Il caso più noto è quello del Ducato di Milano, all’epoca controllato dal Regno di Spagna, che fu colpito da tre ondate: la prima iniziò nell’ottobre del 1629; la seconda, la più terribile, nell’estate del 1630; la terza nel 1631. Si stima che, su una popolazione complessiva di 130.000 abitanti, i morti furono 60.000, quasi metà della popolazione. La città, che già all’epoca era uno dei principali centri urbani europei, si trovò in condizioni terrificanti e il paesaggio era dominato da fosse comuni, cadaveri abbandonati nei luoghi pubblici e porte sbarrate. Per le strade transitavano continuamente i carretti dei monatti, cioè gli uomini incaricati di raccogliere i cadaveri degli appestati.

La peste non colpì solo Milano, ma si diffuse in tutta l’Italia centro-settentrionale. Venezia, per esempio, fu raggiunta dall’epidemia nel 1630 e perse 46.000 dei suoi 130.000 abitanti. In Italia centrale, alcune città come Modena e Reggio Emilia, persero quasi metà della popolazione. Nei centri principali, come Firenze e Bologna, il contagio si diffuse in misura minore, ma provocò ugualmente migliaia di vittime.
Il numero complessivo dei morti non è noto e le stime oscillano tra 300.000 e 1.100.000, su una popolazione totale di circa quattro milioni di persone.

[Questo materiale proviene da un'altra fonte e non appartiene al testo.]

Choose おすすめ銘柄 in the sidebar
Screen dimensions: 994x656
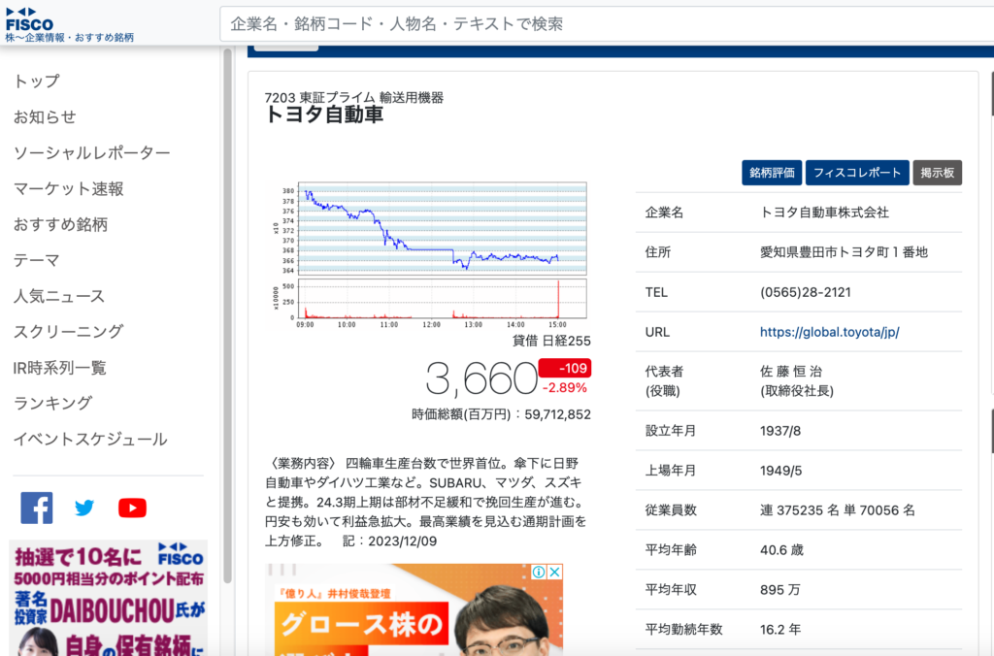tap(60, 225)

La questione degli untori e la colonna infame
Alla peste è legata la questione degli untori, cioè persone che, secondo le teorie diffuse all’epoca, provocavano il contagio cospargendo i muri con unguenti velenosi. Gli storici hanno accertato che effettivamente alcune persone, pensando di trarre vantaggio dall’epidemia, cercarono di aumentare la diffusione del contagio, lasciando gli abiti e altri oggetti degli appestati nei luoghi più frequetanti
Tuttavia, l’accusa degli “ungimenti” era dovuta solo all’isteria popolare. Il caso più noto è quello di due milanesi, l’ufficiale di sanità Guglielmo Piazza e il barbiere Giangiacomo Mora, che nell’estate del 1630 furono torturati e messi a morte mediante l’atroce supplizio della ruota con l'accusa di aver effettuato "ungimenti". L’accusa era partita da una testimone che aveva visto camminare Piazza troppo rasente a un muro.

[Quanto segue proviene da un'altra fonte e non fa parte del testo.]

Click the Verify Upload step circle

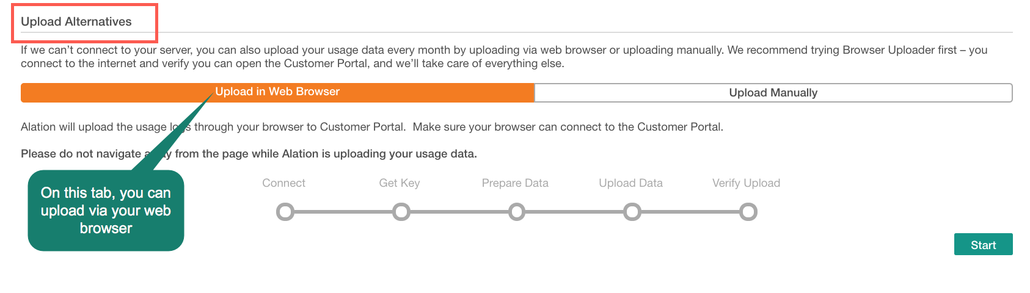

Alla vicenda è dedicato la celebre Storia della colonna infame di Manzoni, così intitolato perché nel luogo dove sorgeva la bottega di Mora, presso Porta Ticinese, fu eretta una colonna a simbolo di infamia perenne. La colonna fu abbattuta alla fine del Settecento, quando si capì che l’accusa era infondata, e oggi al suo posto c’è una lapide che ricorda l’innocenza di Mora, al quale è stata anche intitolata la strada dove sorgeva la bottega.

La medicina e le misure di prevenzione
All’epoca la medicina non conosceva i batteri e riteneva che le epidemie fossero provocate dai miasmi, una sorta di veleni diffusi nell’aria. Più specificamente, i medici pensavano che l’epidemia del ‘600 fosse dovuta a una congiunzione astrale che aveva reso pestifera l’aria. I medici, però, avevano intuito la trasmissione del contagio e, dal ‘300 in avanti, gli Stati avevano fatto progressi importanti nelle misure di prevenzione. In molte città erano stati istituiti gli uffici di sanità, che in occasione delle epidemie avevano il potere di prendere tutte le misure necessarie: isolamento dei contagiati, quarantene, divieto di recarsi nelle località colpite. Non essendoci farmaci antibatterici, la peste veniva trattata con rimedi semplici, come le piante.

Nelle principali città, inoltre, erano attivi i lazzaretti, cioè grandi edifici che ospitavano i contagiati per isolarli dalla comunità. In epidemie di grandi proporzioni come quella del ‘600 i lazzaretti non erano sufficienti ad accogliere tutti i malati, ma furono ugualmente utili per limitare i contagi. Anche per questa ragione l'epidemia del 1629-31, come tutte quelle seguite alla "morte nera" del ‘300, fu contenuta in un'area geografica circoscritta.